Türk Silahlı Kuvvetleri’ne yönelik 3 yıldır sürdürülen ‘cadı avı’ operasyolarında kahreden skandallara imza atılıyor. Hiçbir hukuk ve kanuna dayanmayan operasyonlar kapsamında birkaç yıl önce şehit olan bir TSK mensubuna ‘ankesörlü tefelon görüşmesi’nden dolayı gözaltı kararı verildiği ortaya çıktı.
İddiaya göre, polisler, gözaltı kararını uygulamak için bir askerin evine gittiklerinde kapıyı şehidin eşi açtı. Polislerin, “Eşinizin ankesörden gözaltı kararı var” demeleri üzerine şehit eşi şu cevabı verdi: “Cebeci Şehitliği’ne gidin, orada bulursunuz!..”
Oda Tv yazarı Müyesser Yıldız, “Öyle bir isim ‘ankesör’den suçlandı ki…” başlıklı son yazısında TSK’ya yönelik yürütülen ‘ankesör operasyonları’ndaki hukuksuzluk ve çelişkileri gündeme getirdi.15 Temmuz sonrası başlatılan operasyonlarda “En ciddi delil” denilen ByLock’ta türlü kumpas ve manipülasyonların yapıldığını hatırlatan Yıldız, aynı şeylerin ankesör soruşturmasında da yaşandığına dikkat çekti.
Müyesser Yıldız’ın yazısındaki ilgili kısım şöyle:
Geçen ay bir gazetede şöyle bir haber yayınlandı: “TSK’da hemen hemen her hafta yapılan ‘F..Ö’ operasyonlarının başlıca nedeni, büfe aramaları yöntemi ile deşifre olan örgüt üyeleri. Güvenlik güçleri, sayılarının on binleri bulduğu belirtilen örgüt üyelerini tek bir seferde gözaltına almaları ve aynı anda sorgulamaları mümkün olmadığından, zamana yayarak operasyon yapıyor.”
Bunun anlamı şu; görevdeki asker ankesörden aranmış, yani ‘F..’cü. Ancak toplu gözaltı ve sorgulama mümkün olmadığından görevine devam ediyor… Ankesörden arandığına göre, ‘F..Ö’cü olduğunu biliyor, ama kaçmıyor, hiçbir şey yapmıyor, gözaltı sırasının gelmesini bekliyor!..
Bir başka nokta; Madem isimler belli, bizzat bir mahkeme başkanının ifadesiyle, “Geçen süreçte delilleri güçlendirmek için neden fiziki ve teknik takip yapılmaz da doğrudan gözaltı kararı verilir?”… Buyurun bir garabet daha!..

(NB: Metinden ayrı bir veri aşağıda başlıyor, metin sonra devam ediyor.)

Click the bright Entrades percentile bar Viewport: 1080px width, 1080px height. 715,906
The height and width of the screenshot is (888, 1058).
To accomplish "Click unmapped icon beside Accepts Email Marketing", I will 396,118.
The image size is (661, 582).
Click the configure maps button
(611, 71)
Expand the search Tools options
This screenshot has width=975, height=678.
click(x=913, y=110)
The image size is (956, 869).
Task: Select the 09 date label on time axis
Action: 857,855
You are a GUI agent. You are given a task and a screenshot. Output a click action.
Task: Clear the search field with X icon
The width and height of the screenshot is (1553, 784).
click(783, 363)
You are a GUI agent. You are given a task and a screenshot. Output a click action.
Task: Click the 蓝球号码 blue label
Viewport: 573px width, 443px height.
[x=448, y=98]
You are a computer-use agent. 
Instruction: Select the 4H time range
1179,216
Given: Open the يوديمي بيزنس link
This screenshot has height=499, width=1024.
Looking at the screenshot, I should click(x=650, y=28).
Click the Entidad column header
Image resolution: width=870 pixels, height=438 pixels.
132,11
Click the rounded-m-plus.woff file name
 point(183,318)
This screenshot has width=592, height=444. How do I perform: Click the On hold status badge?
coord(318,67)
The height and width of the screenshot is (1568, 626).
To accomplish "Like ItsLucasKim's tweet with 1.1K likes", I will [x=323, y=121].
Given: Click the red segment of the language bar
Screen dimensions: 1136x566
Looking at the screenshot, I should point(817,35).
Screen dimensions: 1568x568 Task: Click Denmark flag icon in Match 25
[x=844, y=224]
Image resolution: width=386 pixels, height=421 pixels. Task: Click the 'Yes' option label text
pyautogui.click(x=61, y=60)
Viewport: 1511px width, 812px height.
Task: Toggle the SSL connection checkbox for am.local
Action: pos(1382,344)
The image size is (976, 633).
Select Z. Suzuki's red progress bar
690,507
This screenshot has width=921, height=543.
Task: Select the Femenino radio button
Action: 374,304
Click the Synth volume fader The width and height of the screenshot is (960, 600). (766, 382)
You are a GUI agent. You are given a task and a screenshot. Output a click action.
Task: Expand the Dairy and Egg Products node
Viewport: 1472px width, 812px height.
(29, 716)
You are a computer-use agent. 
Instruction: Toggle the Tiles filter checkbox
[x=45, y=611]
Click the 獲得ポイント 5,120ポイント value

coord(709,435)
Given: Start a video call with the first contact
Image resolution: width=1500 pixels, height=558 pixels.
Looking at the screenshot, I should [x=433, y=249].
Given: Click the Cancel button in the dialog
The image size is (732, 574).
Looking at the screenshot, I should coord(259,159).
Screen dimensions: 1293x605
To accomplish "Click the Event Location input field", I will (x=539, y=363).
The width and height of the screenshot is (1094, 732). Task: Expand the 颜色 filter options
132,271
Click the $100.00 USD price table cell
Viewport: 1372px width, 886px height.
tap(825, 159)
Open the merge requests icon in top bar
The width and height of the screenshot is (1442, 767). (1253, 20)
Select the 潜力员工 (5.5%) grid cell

Yukarıda bu listelerin ne zaman oluşturulduğunu sormuştuk ya; Çok çarpıcı üç örnek aktaralım:Polisler, gözaltı için bir askerin evine gider. Evde eşi var, askerin nerede olduğu sorulur. Eş, “Niye soruyorsunuz?” der. Polisler, ankesörden gözaltı kararı olduğunu bildirince de birkaç yıl önce şehit düşmüş eşinin adresini şöyle verir: “Cebeci Şehitliği’ne gidin, orada bulursunuz!..”
Bir diğer örnek; Irak’ta, Suriye’de operasyona giden çok sayıda askerin, döndükleri gün ankesörden gözaltına alındığını biliyor musunuz? Hele bir tanesi var ki; 15 Temmuz sonrasında çok önemli hizmetler vermiş, El Bab’da, Afrin’de çarpışmış, dönüşte o da gözaltına alınmış, adli kontrolle yani yurt dışı yasağıyla bırakıldıktan sonra TSK ve savcılıklarca verilen çok özel görevleri yerine getirmek üzere defalarca yurt dışına gönderilmiş biri. Tüm bunlardan sonra geçtiğimiz günlerde açığa alındı!..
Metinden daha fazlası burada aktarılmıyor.